Ces hausses de droits étaient censées permettre de développer l’attractivité des universités françaises, pour faire face à la concurrence américaine ou britannique.

Dans sa décision, le Conseil constitutionnel « déduit de façon inédite » que « l’exigence constitutionnelle de gratuité s’applique à l’enseignement supérieur public ». Pour autant, « cette exigence ne fait pas obstacle, pour ce degré d’enseignement, à ce que des droits d’inscription modiques soient perçus en tenant compte, le cas échéant, des capacités financières des étudiants ». Reste à savoir ce que signifie le terme « modiques ».

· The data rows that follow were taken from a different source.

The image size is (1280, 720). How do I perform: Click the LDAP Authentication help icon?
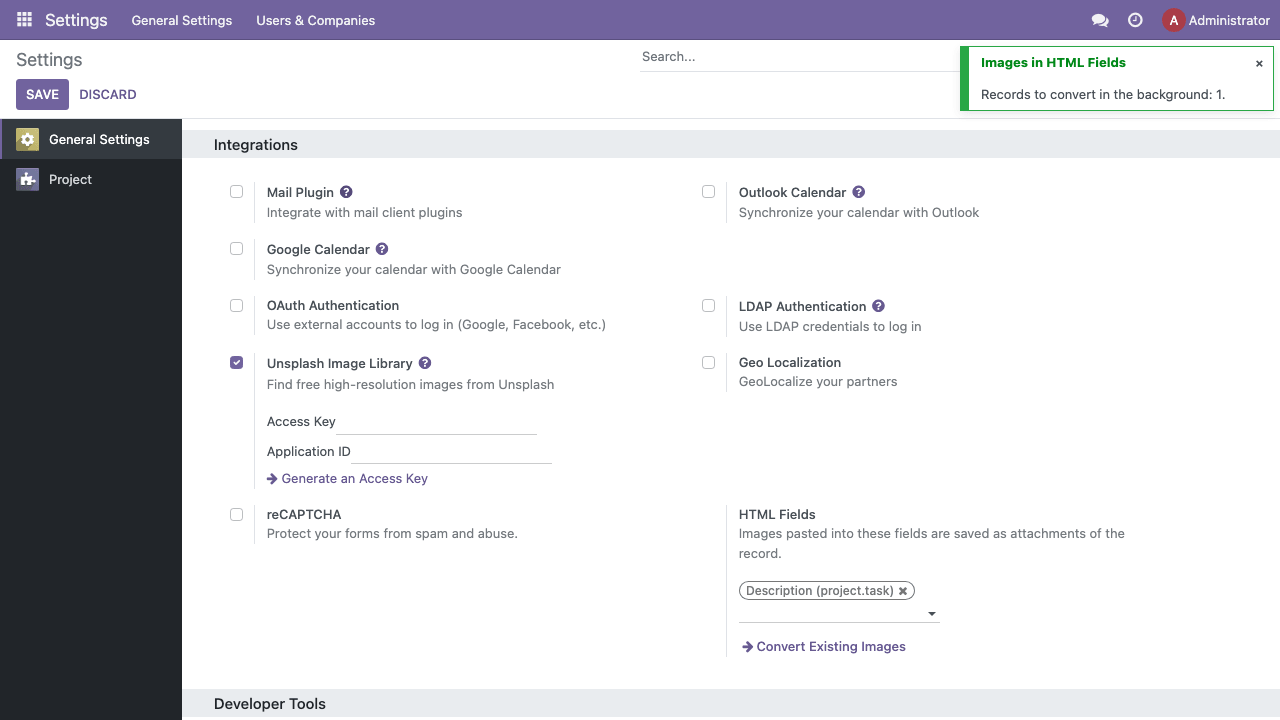[x=878, y=306]
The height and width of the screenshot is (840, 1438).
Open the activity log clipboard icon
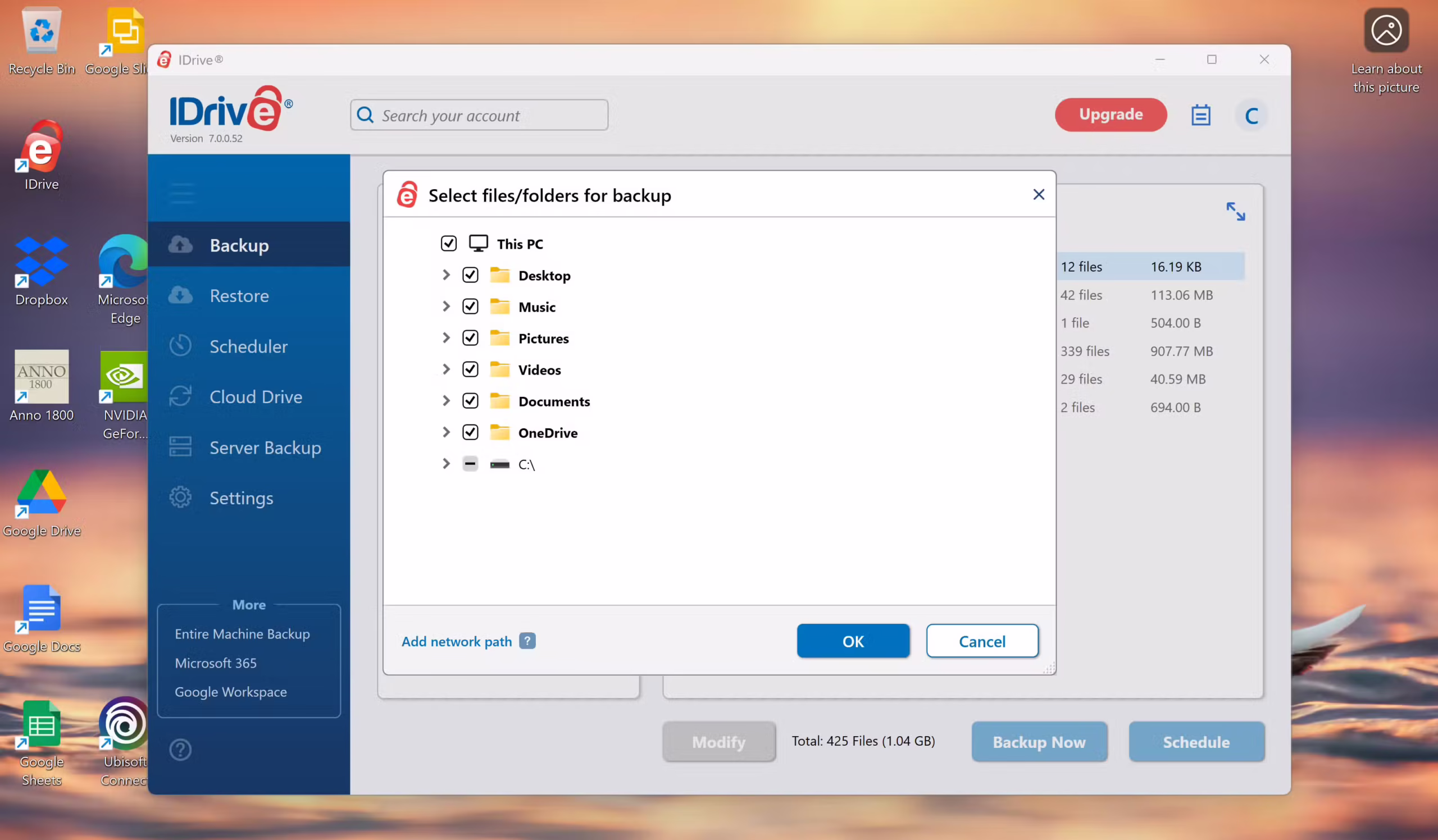(1201, 115)
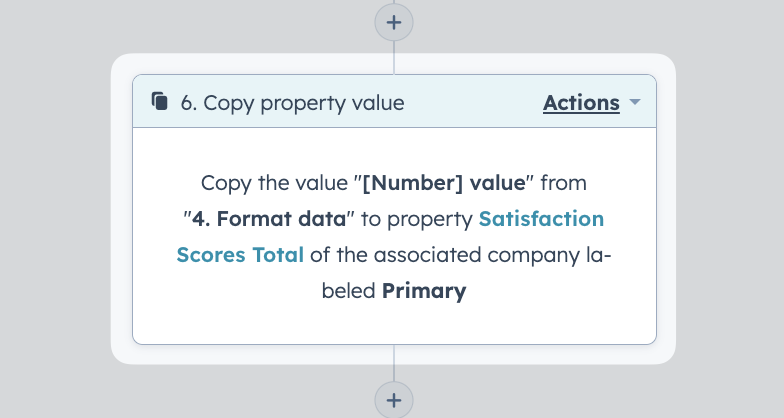
Task: Click the Scores Total link text
Action: (240, 254)
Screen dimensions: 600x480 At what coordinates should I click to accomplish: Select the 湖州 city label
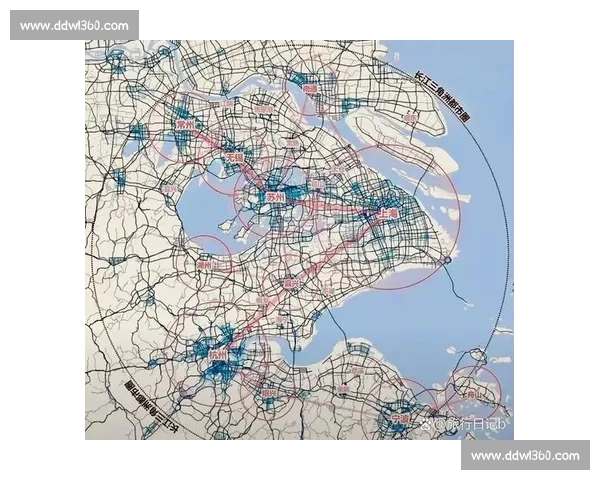pos(206,265)
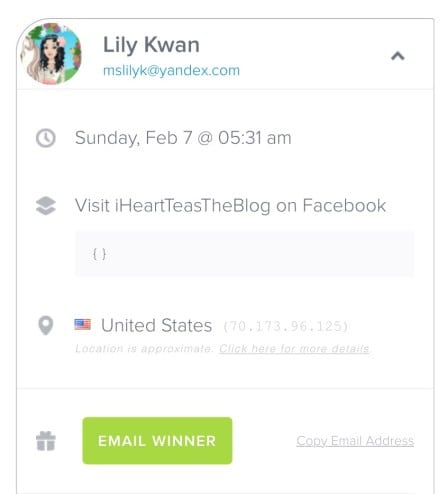The width and height of the screenshot is (446, 494).
Task: Open the mslilyk@yandex.com email link
Action: (171, 71)
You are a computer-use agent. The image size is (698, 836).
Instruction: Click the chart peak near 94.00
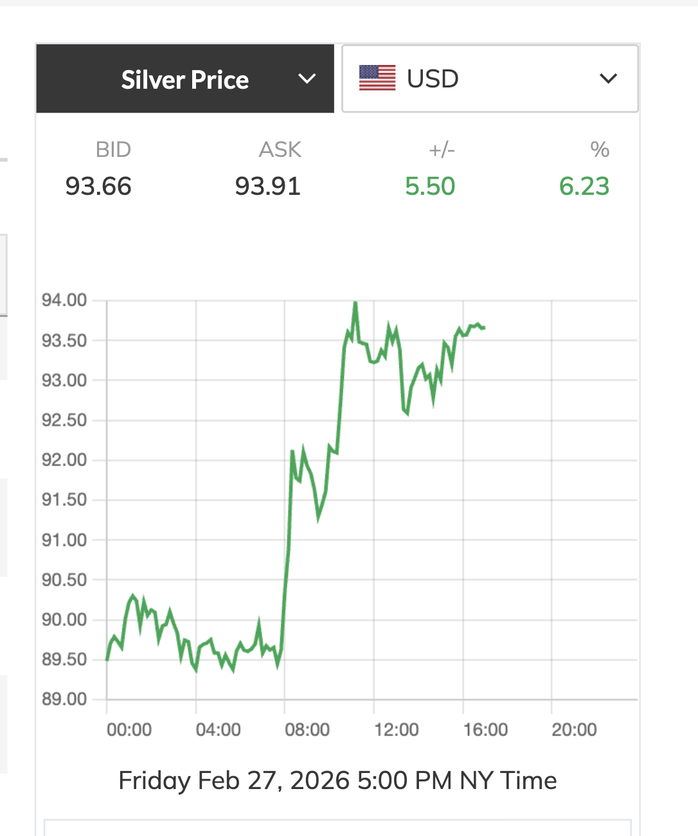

« Ces frais équivalent environ à un tiers du prix réel des formations, on considère qu’il s’agit bien d’un coût modique », réagit-on au ministère de l’Enseignement supérieur. Le syndicat étudiant Unef, opposé à la hausse des frais d’inscription pour les étudiants étrangers, se félicite de son côté. C’est désormais au Conseil d’Etat de poursuivre les débats dans les mois à venir. « On s’en remet à la sagesse du Conseil d’Etat dans la décision qu’il rendra », indique-t-on dans l’entourage de la ministre Frédérique Vidal.

En France, un étudiant non-européen sur deux est Africain, et la majorité d’entre eux n’a pas les moyens de payer près de 3 000 euros, pour s’inscrire dans une faculté.